Texte fourni

((

Interview Romain Slocombe: « J’ai voulu montrer ce qui se passe quand une société s’effondre, et cela peut arriver même à un grand pays civilisé »

 

 

Avec La débâcle (Ed. Robert Laffont), Romain Slocombe renoue avec le genre historique dédié à la Seconde guerre, mettant à cette occasion en valeur tout son art de restaurateur d’un tableau déjà fortement imprimé dans la mémoire collective française. Il faut reconnaître que les tons auxquels il fait appel sont d’une force chromatique impressionnante, souvent cruels et sans nuances. Le sujet s’y prête amplement, s’il fallait encore le préciser, comme d’ailleurs le montre tout aussi magistralement son contenu narratif. Rarement, des outils littéraires comme, par exemple, celui de l’énumération, ont été censés emporter avec une telle force le lecteur dans des couloirs d’un enfer que seuls les mots superlatifs sont capables de décrire et de construire dans une pareille accumulation. Mais comment faire sinon pour montrer avec réalisme et distance une telle souffrance ?

))

Tâche courte 1
Recopiez à l'identique le passage du texte fourni allant de « Avec La débâcle » jusqu'à « telle souffrance ? », bornes incluses.

Listing fourni

((

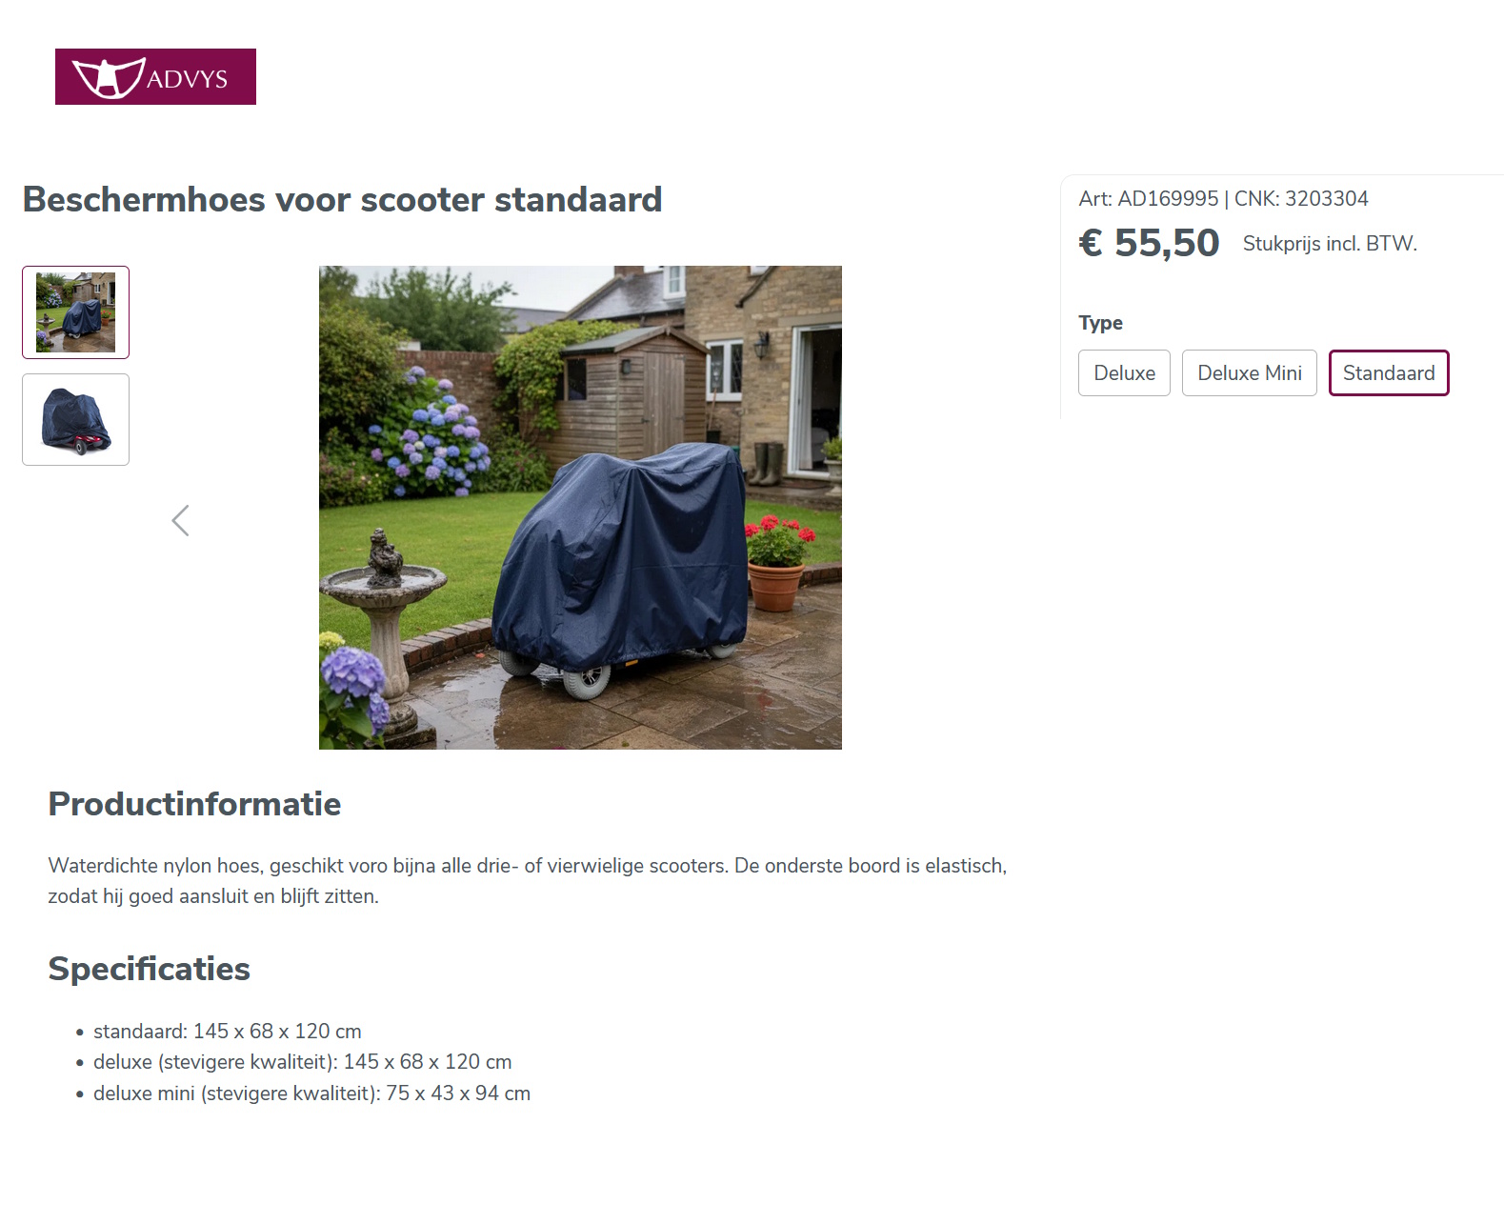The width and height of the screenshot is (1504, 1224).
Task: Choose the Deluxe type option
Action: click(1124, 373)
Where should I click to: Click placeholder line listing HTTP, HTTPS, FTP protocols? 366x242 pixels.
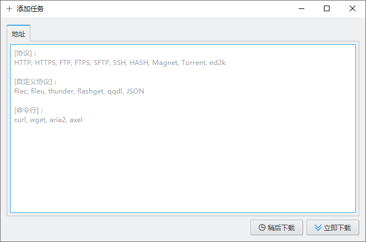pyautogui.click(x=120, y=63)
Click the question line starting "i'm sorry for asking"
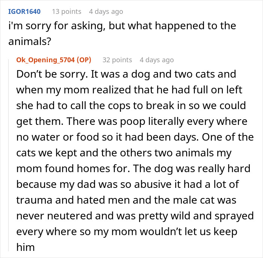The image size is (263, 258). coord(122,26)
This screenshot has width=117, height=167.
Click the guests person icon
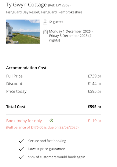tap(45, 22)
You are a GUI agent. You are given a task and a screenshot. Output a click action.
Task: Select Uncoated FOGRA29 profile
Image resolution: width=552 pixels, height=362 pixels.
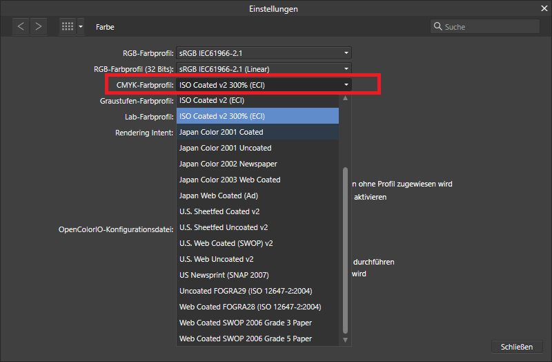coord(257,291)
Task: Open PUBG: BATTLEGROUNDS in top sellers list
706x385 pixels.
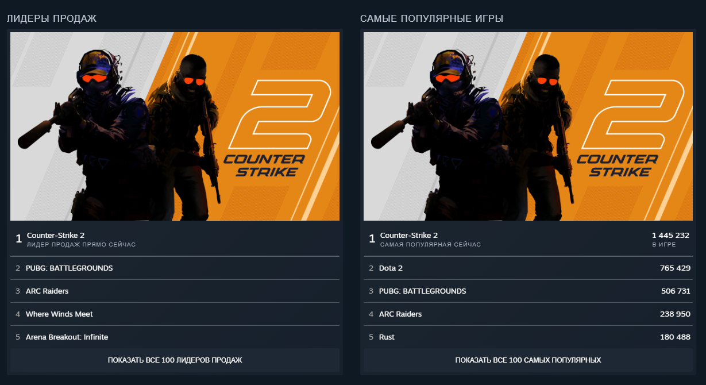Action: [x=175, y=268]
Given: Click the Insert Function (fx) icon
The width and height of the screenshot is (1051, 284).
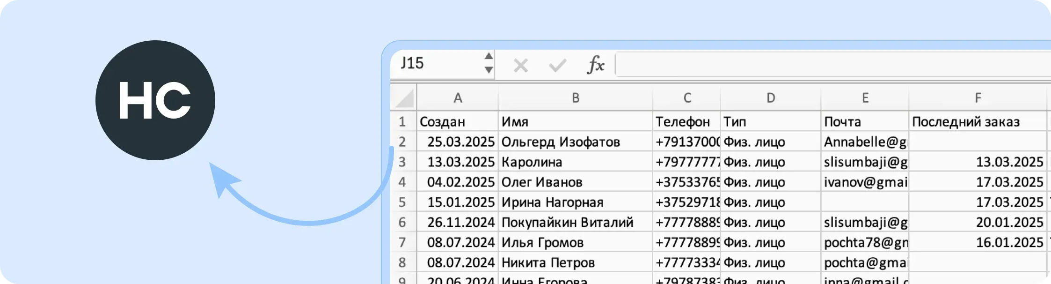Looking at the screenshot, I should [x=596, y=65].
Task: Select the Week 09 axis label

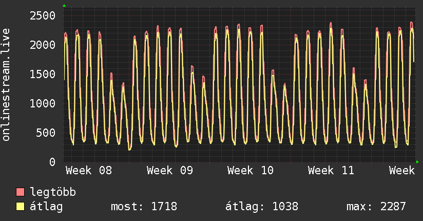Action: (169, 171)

))

Tâche courte 2
Convertissez en liste JSON de chaînes le passage du listing allant de son début jusqu'à la ligne contenant « tap(45, 22) » incluse, à raison d'une chaîne par ligne et sans les lignes vides. Omettez les images dans la réponse.

Solution 1
Avec La débâcle (Ed. Robert Laffont), Romain Slocombe renoue avec le genre historique dédié à la Seconde guerre, mettant à cette occasion en valeur tout son art de restaurateur d’un tableau déjà fortement imprimé dans la mémoire collective française. Il faut reconnaître que les tons auxquels il fait appel sont d’une force chromatique impressionnante, souvent cruels et sans nuances. Le sujet s’y prête amplement, s’il fallait encore le préciser, comme d’ailleurs le montre tout aussi magistralement son contenu narratif. Rarement, des outils littéraires comme, par exemple, celui de l’énumération, ont été censés emporter avec une telle force le lecteur dans des couloirs d’un enfer que seuls les mots superlatifs sont capables de décrire et de construire dans une pareille accumulation. Mais comment faire sinon pour montrer avec réalisme et distance une telle souffrance ?

Solution 2
[
  "The width and height of the screenshot is (1504, 1224).",
  "Task: Choose the Deluxe type option",
  "Action: click(1124, 373)",
  "Where should I click to: Click placeholder line listing HTTP, HTTPS, FTP protocols? 366x242 pixels.",
  "pyautogui.click(x=120, y=63)",
  "Click the question line starting \"i'm sorry for asking\"",
  "The image size is (263, 258). coord(122,26)",
  "This screenshot has width=117, height=167.",
  "Click the guests person icon",
  "tap(45, 22)"
]